Research

I am interested in theoretical and computational neuroscience:

    How does the brain work?
    How does the brain solve problems that engineers have found intractable?


My colleagues and I approach these questions through the combination of two disciplines: neuroscience and engineering. In our work, each discipline motivates and informs research in the other. The brain routinely solves many problems that are difficult or impossible for engineered systems, such as visual object recognition or robust control of action. We attempt to understand the brain’s solutions to these problems so that we can create more advanced engineered systems. Conversely, theories of computation and representation provide clues into the nature of neural representation and processing. For example, theories of efficient coding provide an explanation for neural representation in vision and audition. Because our work combines two fields of research, our work yields two distinct results: a better understanding of the brain and more advanced computational principles. The following outlines some specific areas of my own research.

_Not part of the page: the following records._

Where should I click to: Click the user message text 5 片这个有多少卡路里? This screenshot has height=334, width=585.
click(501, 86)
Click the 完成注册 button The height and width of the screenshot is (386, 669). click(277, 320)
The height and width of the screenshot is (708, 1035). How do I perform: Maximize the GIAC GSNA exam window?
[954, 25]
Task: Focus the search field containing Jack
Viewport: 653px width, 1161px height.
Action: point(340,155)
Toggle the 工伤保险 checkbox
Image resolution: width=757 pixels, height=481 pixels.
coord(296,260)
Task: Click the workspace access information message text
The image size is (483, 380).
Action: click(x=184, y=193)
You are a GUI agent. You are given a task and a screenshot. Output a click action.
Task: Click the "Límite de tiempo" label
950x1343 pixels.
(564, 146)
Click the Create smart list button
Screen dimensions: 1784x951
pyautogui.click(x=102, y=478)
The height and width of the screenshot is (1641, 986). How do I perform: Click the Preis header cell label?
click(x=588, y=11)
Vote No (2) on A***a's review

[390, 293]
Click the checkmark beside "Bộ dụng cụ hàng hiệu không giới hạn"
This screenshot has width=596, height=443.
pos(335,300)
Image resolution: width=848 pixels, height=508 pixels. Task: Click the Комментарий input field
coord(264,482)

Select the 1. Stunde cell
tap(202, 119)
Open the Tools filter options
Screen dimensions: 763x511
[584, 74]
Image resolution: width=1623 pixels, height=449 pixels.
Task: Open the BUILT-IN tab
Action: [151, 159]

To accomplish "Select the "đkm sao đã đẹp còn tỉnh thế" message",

Learning and Generalization:

A key property of a learning system is its ability to generalize to new examples. The ability of brains to generalize effectively allows them to behave intelligently in an ever-changing environment. What are the computational principles that produce representations that can robustly generalize?


Visual Representation:

In order to interpret the visual world, it is useful for visual systems to separate the invariant information from variant information. The objects of the world are an example of the invariant information while their position, size, and illumination determine the variances in the visual world. Invariant information is useful for determining what is out there, while variant information is useful for interacting with the world. Furthermore, these separate types of information may inform one another. How should invariant and variant information be separated and how should these representations interact?


Intermediate Level Vision:

Hierarchical representation is a key organizing principle of the cortical primate visual system. The representations and computations at the intermediate levels in this hierarchy have remained a mystery. Can theories of visual representation inform us about the coding we should find in intermediate cortical visual areas, specifically area V4?